Defense attorneys will still get hired based on successful defenses, which is a pretty big disincentive from helping the prosecution.
If there were a mechanism for ensuring that an attorney argued a case to standard, a better idea would be to simply apply it to the original prosecutor.
How do you force the lawyers to actually make a good case for the opposing side? Defense lawyers will still be hired based on their ability to make a good defense, and DAs on their ability to get the conviction, because there are obvious incentives for them.
All I see is that both attorneys would give lip service to the whole process. They’d do the absolute minimum they had to do for the other side to not get in trouble for it. That just wastes time. And, of course, if failing to argue the other side well enough is actually a crime, trying to prosecute them for it devolves into an absurdly recursive problem with no obvious solution.

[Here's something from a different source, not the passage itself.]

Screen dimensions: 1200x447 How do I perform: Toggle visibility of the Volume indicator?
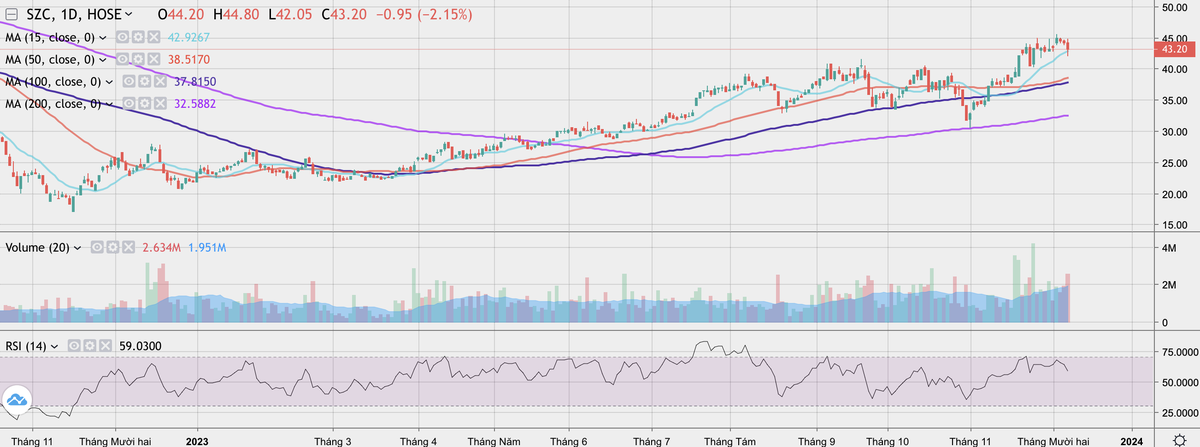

Because lawyers, especially trial lawyers, are some of the most type A competitive sons of bitches you’ll meet. When a prosecutor or defense attorney gets up there, they’re doing it in large part because they want to win. They also do it because they believe in what they’re doing, and feel they’re serving the interests of justice by doing it. Prosecutors tend to believe they’re on the side of the angels by sending criminals to prison. Defense attorneys are defense attorneys because they believe just as sincerely that it’s their job to defend the innocent, and to keep the state from using its powers to bum rush somebody into prison. Prosecutors, as a rule, wouldn’t make good defense attorneys, and defense attorneys, as a rule, wouldn’t make good prosecutors.
This is especially true in the scenario you’re setting out. Lets say you’re Jack McCoy, from Law and Order, and you’ve got a pretty good case against this guy who’s accused of raping and murdering his neighbor. It’s not a perfect case…the eyewitness testimony is shaky, and there’s probably one of those Law and Order twists coming, but you’re pretty confident. So now after you’ve made your case, you have to then turn around and try to demolish it, pointing out all the weaknesses and tearing apart a case you spent so much time trying to build up?
Or you’re Perry Mason, and you know your client didn’t shoot her husband. Paul did the legwork and came up with the proof. So now that you know all this, you have to do Hamilton Burger’s job for him too? You have to put a woman in jail you know to be innocent?
I LIKE the question posed in the OP and don’t think it is such an insane idea.
I think the result would be unsatisfactory, though, because of the two lawyers being paid by, and having full access to, only one side each. It would be too difficult to enforce that they “will each also have to argue the case of the opposite side to the utmost of their abilities”.
What about this alternative? Both attorneys or teams of attorneys get paid the same amount. The government pays a set amount into an attorney payment bucket, and anybody (presumably primarily the defendant, but not necessarily) also contributes to the bucket if they wish. Then the bucket is split down the middle to the two legal side.
This sort of accomplishes the OP’s goal, because the rich couldn’t shift their average liklihood of serving time. Though it does still give the rich an opportunity to get a better trial, in the sense of a more accurate one because better people are involved.
Your question really isn’t “what if lawyers were required to argue both sides,” it’s more “what if a new type of legal advocate were created, and no one could act as a lawyer, and the new type of legal advocate had to argue both sides.”